# SET PROBLEM
Convert every line of the records below into a numbered list, dropping any blank lines.

# ITEMS
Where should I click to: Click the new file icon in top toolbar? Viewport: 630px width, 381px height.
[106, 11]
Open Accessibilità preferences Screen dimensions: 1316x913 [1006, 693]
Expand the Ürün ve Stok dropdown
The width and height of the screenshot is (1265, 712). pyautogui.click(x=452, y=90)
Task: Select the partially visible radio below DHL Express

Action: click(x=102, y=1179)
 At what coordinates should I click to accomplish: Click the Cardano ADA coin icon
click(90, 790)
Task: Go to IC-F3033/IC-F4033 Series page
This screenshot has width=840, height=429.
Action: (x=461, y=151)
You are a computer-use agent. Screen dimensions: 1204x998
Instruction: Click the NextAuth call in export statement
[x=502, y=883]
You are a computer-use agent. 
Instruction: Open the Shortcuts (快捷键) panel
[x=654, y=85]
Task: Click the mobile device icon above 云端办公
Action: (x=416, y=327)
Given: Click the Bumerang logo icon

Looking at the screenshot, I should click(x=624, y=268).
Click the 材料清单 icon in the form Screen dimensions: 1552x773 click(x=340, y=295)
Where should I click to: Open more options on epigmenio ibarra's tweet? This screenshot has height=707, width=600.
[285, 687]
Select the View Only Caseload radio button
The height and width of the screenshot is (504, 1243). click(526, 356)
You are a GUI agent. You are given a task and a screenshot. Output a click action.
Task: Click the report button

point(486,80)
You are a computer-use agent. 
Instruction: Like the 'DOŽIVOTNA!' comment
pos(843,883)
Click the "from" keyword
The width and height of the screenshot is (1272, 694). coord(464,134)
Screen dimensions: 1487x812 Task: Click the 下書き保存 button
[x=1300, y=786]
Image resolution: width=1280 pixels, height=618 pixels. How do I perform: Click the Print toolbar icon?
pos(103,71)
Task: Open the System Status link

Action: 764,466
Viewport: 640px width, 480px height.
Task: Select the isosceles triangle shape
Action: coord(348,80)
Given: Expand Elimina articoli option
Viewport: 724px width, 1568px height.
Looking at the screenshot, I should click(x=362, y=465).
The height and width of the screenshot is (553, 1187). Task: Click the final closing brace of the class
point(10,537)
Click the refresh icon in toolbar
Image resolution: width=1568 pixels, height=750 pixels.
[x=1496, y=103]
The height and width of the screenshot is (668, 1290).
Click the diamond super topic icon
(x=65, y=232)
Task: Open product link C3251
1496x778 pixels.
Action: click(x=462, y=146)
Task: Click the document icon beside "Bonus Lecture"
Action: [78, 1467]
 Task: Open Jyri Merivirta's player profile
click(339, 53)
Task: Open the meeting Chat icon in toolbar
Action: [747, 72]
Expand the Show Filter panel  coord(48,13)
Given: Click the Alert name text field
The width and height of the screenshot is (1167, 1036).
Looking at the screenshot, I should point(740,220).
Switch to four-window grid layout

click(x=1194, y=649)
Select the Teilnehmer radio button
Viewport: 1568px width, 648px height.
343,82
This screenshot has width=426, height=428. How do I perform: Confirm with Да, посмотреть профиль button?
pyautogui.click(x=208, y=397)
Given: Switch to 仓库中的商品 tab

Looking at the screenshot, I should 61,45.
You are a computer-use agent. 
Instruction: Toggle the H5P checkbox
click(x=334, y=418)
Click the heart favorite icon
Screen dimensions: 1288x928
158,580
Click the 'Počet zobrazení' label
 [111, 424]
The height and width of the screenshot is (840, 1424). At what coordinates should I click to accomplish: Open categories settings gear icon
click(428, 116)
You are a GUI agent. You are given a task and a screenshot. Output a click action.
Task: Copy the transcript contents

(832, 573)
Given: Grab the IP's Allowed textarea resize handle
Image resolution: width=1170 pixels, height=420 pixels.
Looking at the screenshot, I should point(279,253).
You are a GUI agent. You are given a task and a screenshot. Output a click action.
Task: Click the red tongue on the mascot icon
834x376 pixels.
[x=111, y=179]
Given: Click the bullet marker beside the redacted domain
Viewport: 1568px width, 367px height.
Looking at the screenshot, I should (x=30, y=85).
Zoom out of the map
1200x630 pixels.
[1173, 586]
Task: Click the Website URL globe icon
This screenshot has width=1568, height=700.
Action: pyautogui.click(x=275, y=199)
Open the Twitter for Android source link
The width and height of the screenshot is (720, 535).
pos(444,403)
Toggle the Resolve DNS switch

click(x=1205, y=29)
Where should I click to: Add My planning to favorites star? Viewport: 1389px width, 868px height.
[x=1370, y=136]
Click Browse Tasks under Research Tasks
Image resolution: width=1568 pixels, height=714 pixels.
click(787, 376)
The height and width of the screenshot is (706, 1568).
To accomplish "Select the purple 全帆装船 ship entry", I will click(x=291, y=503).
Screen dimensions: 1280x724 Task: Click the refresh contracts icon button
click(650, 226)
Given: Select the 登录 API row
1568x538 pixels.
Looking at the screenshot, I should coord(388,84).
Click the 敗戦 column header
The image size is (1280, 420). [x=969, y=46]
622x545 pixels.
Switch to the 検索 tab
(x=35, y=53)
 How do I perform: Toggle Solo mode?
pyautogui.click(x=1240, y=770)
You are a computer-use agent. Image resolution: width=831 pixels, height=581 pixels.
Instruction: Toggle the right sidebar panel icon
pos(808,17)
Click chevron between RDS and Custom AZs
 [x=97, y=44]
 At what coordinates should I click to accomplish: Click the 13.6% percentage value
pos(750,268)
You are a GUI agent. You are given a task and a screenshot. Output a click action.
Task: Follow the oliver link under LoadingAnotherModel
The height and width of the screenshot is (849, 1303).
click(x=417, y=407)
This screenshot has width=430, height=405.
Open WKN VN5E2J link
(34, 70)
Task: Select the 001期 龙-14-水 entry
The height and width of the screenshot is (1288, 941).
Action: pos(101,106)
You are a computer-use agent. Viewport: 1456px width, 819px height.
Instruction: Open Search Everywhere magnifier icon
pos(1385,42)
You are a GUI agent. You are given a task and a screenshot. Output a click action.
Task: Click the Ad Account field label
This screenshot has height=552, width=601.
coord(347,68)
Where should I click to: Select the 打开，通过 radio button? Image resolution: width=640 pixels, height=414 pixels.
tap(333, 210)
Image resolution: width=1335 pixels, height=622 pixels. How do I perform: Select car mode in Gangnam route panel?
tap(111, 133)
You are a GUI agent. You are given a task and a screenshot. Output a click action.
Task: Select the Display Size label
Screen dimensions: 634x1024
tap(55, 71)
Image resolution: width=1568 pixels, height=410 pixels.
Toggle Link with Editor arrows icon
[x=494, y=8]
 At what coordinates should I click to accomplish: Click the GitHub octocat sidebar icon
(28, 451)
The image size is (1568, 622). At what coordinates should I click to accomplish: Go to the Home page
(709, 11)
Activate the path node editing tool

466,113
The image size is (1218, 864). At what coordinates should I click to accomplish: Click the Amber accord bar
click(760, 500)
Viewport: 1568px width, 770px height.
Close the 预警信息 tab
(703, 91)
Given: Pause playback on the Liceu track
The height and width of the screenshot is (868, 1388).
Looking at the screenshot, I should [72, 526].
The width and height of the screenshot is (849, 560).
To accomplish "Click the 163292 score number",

# FINAL RESULT
1. Where should I click to: Click the new file icon in top toolbar? Viewport: 630px width, 381px height.
2. [106, 11]
3. Open Accessibilità preferences Screen dimensions: 1316x913 [1006, 693]
4. Expand the Ürün ve Stok dropdown
5. The width and height of the screenshot is (1265, 712). pyautogui.click(x=452, y=90)
6. Task: Select the partially visible radio below DHL Express
7. Action: click(x=102, y=1179)
8.  At what coordinates should I click to accomplish: Click the Cardano ADA coin icon
9. click(90, 790)
10. Task: Go to IC-F3033/IC-F4033 Series page
11. This screenshot has width=840, height=429.
12. Action: (x=461, y=151)
13. You are a computer-use agent. Screen dimensions: 1204x998
14. Instruction: Click the NextAuth call in export statement
15. [x=502, y=883]
16. You are a computer-use agent. 
17. Instruction: Open the Shortcuts (快捷键) panel
18. [x=654, y=85]
19. Task: Click the mobile device icon above 云端办公
20. Action: (x=416, y=327)
21. Given: Click the Bumerang logo icon
22. Looking at the screenshot, I should click(x=624, y=268).
23. Click the 材料清单 icon in the form Screen dimensions: 1552x773 click(x=340, y=295)
24. Where should I click to: Open more options on epigmenio ibarra's tweet? This screenshot has height=707, width=600.
25. [285, 687]
26. Select the View Only Caseload radio button
27. The height and width of the screenshot is (504, 1243). click(526, 356)
28. You are a GUI agent. You are given a task and a screenshot. Output a click action.
29. Task: Click the report button
30. point(486,80)
31. You are a computer-use agent. 
32. Instruction: Like the 'DOŽIVOTNA!' comment
33. pos(843,883)
34. Click the "from" keyword
35. The width and height of the screenshot is (1272, 694). coord(464,134)
36. Screen dimensions: 1487x812 Task: Click the 下書き保存 button
37. [x=1300, y=786]
38. Image resolution: width=1280 pixels, height=618 pixels. How do I perform: Click the Print toolbar icon?
39. pos(103,71)
40. Task: Open the System Status link
41. Action: 764,466
42. Viewport: 640px width, 480px height.
43. Task: Select the isosceles triangle shape
44. Action: coord(348,80)
45. Given: Expand Elimina articoli option
46. Viewport: 724px width, 1568px height.
47. Looking at the screenshot, I should click(x=362, y=465).
48. The height and width of the screenshot is (553, 1187). Task: Click the final closing brace of the class
49. point(10,537)
50. Click the refresh icon in toolbar
51. Image resolution: width=1568 pixels, height=750 pixels.
52. [x=1496, y=103]
53. The height and width of the screenshot is (668, 1290).
54. Click the diamond super topic icon
55. (x=65, y=232)
56. Task: Open product link C3251
57. 1496x778 pixels.
58. Action: click(x=462, y=146)
59. Task: Click the document icon beside "Bonus Lecture"
60. Action: [78, 1467]
61.  Task: Open Jyri Merivirta's player profile
62. click(339, 53)
63. Task: Open the meeting Chat icon in toolbar
64. Action: [747, 72]
65. Expand the Show Filter panel  coord(48,13)
66. Given: Click the Alert name text field
67. The width and height of the screenshot is (1167, 1036).
68. Looking at the screenshot, I should point(740,220).
69. Switch to four-window grid layout
70. click(x=1194, y=649)
71. Select the Teilnehmer radio button
72. Viewport: 1568px width, 648px height.
73. 343,82
74. This screenshot has width=426, height=428. How do I perform: Confirm with Да, посмотреть профиль button?
75. pyautogui.click(x=208, y=397)
76. Given: Switch to 仓库中的商品 tab
77. Looking at the screenshot, I should 61,45.
78. You are a computer-use agent. 
79. Instruction: Toggle the H5P checkbox
80. click(x=334, y=418)
81. Click the heart favorite icon
82. Screen dimensions: 1288x928
83. 158,580
84. Click the 'Počet zobrazení' label
85.  [111, 424]
86. The height and width of the screenshot is (840, 1424). At what coordinates should I click to accomplish: Open categories settings gear icon
87. click(428, 116)
88. You are a GUI agent. You are given a task and a screenshot. Output a click action.
89. Task: Copy the transcript contents
90. (832, 573)
91. Given: Grab the IP's Allowed textarea resize handle
92. Image resolution: width=1170 pixels, height=420 pixels.
93. Looking at the screenshot, I should point(279,253).
94. You are a GUI agent. You are given a task and a screenshot. Output a click action.
95. Task: Click the red tongue on the mascot icon
96. 834x376 pixels.
97. [x=111, y=179]
98. Given: Click the bullet marker beside the redacted domain
99. Viewport: 1568px width, 367px height.
100. Looking at the screenshot, I should (x=30, y=85).
101. Zoom out of the map
102. 1200x630 pixels.
103. [1173, 586]
104. Task: Click the Website URL globe icon
105. This screenshot has width=1568, height=700.
106. Action: pyautogui.click(x=275, y=199)
107. Open the Twitter for Android source link
108. The width and height of the screenshot is (720, 535).
109. pos(444,403)
110. Toggle the Resolve DNS switch
111. click(x=1205, y=29)
112. Where should I click to: Add My planning to favorites star? Viewport: 1389px width, 868px height.
113. [x=1370, y=136]
114. Click Browse Tasks under Research Tasks
115. Image resolution: width=1568 pixels, height=714 pixels.
116. click(787, 376)
117. The height and width of the screenshot is (706, 1568).
118. To accomplish "Select the purple 全帆装船 ship entry", I will click(x=291, y=503).
119. Screen dimensions: 1280x724 Task: Click the refresh contracts icon button
120. click(650, 226)
121. Given: Select the 登录 API row
122. 1568x538 pixels.
123. Looking at the screenshot, I should coord(388,84).
124. Click the 敗戦 column header
125. The image size is (1280, 420). [x=969, y=46]
126. 622x545 pixels.
127. Switch to the 検索 tab
128. (x=35, y=53)
129.  How do I perform: Toggle Solo mode?
130. pyautogui.click(x=1240, y=770)
131. You are a computer-use agent. Image resolution: width=831 pixels, height=581 pixels.
132. Instruction: Toggle the right sidebar panel icon
133. pos(808,17)
134. Click chevron between RDS and Custom AZs
135.  [x=97, y=44]
136.  At what coordinates should I click to accomplish: Click the 13.6% percentage value
137. pos(750,268)
138. You are a GUI agent. You are given a task and a screenshot. Output a click action.
139. Task: Follow the oliver link under LoadingAnotherModel
140. The height and width of the screenshot is (849, 1303).
141. click(x=417, y=407)
142. This screenshot has width=430, height=405.
143. Open WKN VN5E2J link
144. (34, 70)
145. Task: Select the 001期 龙-14-水 entry
146. The height and width of the screenshot is (1288, 941).
147. Action: pos(101,106)
148. You are a computer-use agent. Viewport: 1456px width, 819px height.
149. Instruction: Open Search Everywhere magnifier icon
150. pos(1385,42)
151. You are a GUI agent. You are given a task and a screenshot. Output a click action.
152. Task: Click the Ad Account field label
153. This screenshot has height=552, width=601.
154. coord(347,68)
155. Where should I click to: Select the 打开，通过 radio button? Image resolution: width=640 pixels, height=414 pixels.
156. tap(333, 210)
157. Image resolution: width=1335 pixels, height=622 pixels. How do I perform: Select car mode in Gangnam route panel?
158. tap(111, 133)
159. You are a GUI agent. You are given a task and a screenshot. Output a click action.
160. Task: Select the Display Size label
161. Screen dimensions: 634x1024
162. tap(55, 71)
163. Image resolution: width=1568 pixels, height=410 pixels.
164. Toggle Link with Editor arrows icon
165. [x=494, y=8]
166.  At what coordinates should I click to accomplish: Click the GitHub octocat sidebar icon
167. (28, 451)
168. The image size is (1568, 622). At what coordinates should I click to accomplish: Go to the Home page
169. (709, 11)
170. Activate the path node editing tool
171. 466,113
172. The image size is (1218, 864). At what coordinates should I click to accomplish: Click the Amber accord bar
173. click(760, 500)
174. Viewport: 1568px width, 770px height.
175. Close the 预警信息 tab
176. (703, 91)
177. Given: Pause playback on the Liceu track
178. The height and width of the screenshot is (868, 1388).
179. Looking at the screenshot, I should [72, 526].
180. The width and height of the screenshot is (849, 560).
181. To accomplish "Click the 163292 score number",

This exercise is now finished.